:: Stored items from a collection ::
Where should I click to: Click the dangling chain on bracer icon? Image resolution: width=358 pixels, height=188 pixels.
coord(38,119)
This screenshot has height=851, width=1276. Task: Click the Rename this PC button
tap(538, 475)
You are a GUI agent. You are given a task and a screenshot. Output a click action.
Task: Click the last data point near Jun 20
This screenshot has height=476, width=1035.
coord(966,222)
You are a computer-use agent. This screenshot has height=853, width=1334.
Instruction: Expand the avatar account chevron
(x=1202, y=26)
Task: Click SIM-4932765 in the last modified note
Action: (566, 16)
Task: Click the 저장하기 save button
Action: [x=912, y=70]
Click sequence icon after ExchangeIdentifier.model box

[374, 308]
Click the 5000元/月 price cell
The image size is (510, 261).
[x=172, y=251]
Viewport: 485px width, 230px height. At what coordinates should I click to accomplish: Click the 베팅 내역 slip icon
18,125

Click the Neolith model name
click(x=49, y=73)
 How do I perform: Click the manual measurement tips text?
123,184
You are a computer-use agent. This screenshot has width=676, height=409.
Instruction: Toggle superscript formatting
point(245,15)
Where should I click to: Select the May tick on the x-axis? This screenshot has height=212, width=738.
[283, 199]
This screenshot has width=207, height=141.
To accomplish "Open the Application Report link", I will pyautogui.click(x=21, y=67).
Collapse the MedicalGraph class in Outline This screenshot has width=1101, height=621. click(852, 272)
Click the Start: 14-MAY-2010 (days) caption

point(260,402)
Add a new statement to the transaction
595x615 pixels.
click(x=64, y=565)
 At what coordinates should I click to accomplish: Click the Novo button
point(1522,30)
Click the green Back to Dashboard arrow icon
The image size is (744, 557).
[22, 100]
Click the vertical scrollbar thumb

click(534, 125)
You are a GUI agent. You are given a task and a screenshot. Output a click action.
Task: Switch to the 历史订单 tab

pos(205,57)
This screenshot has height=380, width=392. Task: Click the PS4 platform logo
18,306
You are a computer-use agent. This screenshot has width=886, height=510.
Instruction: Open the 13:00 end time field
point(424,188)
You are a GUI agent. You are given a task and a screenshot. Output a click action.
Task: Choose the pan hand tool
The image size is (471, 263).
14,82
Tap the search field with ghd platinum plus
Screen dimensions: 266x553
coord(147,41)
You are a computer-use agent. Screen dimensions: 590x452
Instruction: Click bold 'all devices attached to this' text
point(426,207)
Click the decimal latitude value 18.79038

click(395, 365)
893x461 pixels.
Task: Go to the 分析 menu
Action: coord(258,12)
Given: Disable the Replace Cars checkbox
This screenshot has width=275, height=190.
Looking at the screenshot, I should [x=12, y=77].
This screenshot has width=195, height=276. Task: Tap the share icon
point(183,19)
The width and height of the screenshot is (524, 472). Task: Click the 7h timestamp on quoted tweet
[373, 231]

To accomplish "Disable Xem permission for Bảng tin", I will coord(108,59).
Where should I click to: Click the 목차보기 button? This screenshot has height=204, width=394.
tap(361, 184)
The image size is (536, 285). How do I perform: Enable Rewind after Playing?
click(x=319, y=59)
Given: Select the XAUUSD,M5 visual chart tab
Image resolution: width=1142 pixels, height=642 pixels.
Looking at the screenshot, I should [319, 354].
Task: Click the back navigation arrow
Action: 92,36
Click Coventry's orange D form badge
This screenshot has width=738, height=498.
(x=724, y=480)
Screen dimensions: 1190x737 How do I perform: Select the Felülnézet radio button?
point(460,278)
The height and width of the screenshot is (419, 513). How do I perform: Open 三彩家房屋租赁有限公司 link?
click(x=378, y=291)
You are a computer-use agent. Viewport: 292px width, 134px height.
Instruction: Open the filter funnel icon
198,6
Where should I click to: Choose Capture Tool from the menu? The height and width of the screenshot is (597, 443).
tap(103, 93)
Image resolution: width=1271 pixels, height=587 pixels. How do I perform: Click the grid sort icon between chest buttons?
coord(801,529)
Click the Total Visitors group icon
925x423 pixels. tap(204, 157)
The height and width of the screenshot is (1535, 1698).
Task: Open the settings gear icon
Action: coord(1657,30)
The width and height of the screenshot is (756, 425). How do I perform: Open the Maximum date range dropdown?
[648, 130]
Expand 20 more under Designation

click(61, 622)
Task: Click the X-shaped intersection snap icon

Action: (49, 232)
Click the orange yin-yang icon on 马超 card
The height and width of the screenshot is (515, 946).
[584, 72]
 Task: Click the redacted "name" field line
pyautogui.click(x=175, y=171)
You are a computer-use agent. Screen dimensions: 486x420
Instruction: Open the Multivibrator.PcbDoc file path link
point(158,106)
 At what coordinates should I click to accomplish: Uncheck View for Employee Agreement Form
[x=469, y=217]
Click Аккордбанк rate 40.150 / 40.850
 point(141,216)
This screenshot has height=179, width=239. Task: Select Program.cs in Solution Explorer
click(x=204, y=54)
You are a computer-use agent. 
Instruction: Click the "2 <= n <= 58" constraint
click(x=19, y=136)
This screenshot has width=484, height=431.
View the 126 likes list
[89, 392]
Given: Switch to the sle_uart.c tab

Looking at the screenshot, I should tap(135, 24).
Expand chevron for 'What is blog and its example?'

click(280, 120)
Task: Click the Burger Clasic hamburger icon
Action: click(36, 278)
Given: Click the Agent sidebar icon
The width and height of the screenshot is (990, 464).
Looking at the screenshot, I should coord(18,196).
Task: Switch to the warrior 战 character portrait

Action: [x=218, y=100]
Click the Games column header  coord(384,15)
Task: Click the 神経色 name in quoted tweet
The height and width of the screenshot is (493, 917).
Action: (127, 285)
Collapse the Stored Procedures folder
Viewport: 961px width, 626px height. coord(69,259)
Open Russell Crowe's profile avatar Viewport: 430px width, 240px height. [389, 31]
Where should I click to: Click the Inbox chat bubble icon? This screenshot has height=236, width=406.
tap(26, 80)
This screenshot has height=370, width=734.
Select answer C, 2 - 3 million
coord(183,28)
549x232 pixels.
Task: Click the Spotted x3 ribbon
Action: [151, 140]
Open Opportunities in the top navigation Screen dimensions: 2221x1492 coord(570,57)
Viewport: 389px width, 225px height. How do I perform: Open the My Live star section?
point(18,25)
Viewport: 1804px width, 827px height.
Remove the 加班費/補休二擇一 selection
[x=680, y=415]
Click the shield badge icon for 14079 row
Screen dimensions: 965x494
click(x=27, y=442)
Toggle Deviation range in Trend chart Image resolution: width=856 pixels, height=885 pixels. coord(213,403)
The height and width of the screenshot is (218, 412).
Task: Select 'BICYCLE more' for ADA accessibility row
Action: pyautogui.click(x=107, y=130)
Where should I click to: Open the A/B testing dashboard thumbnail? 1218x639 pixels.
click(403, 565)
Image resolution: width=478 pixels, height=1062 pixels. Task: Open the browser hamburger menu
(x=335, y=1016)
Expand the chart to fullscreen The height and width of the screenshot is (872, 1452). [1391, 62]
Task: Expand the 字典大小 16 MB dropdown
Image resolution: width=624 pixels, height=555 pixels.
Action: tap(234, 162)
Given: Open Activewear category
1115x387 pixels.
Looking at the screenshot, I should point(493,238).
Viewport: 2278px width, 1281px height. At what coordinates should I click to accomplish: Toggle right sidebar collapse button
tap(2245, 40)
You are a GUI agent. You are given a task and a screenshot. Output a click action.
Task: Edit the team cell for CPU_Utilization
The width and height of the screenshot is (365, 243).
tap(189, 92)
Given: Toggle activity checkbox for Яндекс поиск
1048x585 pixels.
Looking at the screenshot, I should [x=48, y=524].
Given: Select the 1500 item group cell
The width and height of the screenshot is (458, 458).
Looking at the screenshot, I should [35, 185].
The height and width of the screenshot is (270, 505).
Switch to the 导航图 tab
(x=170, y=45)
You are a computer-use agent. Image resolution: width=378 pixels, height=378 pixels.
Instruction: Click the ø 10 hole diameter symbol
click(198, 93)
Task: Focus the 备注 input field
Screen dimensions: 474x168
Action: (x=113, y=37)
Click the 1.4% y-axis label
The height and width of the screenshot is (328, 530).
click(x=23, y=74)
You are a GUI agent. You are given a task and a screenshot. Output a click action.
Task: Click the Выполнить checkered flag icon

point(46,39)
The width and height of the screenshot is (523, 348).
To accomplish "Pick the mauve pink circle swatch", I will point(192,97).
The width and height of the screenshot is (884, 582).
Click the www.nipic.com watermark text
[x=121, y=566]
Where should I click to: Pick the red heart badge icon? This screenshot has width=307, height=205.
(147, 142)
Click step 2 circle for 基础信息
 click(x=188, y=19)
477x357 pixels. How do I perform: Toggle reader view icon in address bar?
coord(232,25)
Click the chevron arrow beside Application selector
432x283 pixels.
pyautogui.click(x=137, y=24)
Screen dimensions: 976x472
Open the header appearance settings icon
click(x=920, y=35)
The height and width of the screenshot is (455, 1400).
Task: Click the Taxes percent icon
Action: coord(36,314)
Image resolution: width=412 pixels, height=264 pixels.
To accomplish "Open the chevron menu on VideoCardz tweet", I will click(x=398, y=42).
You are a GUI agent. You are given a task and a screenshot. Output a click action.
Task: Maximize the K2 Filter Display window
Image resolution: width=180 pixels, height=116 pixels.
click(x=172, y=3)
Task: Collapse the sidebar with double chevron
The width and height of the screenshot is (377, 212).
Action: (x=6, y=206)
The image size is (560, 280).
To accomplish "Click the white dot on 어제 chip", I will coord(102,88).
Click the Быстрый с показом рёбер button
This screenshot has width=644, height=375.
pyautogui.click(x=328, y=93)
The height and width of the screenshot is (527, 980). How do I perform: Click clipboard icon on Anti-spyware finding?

:: WORK TASK ::
Look over the records above and say, with no extra words, how many lines include "Disable".

:: TASK ANSWER ::
2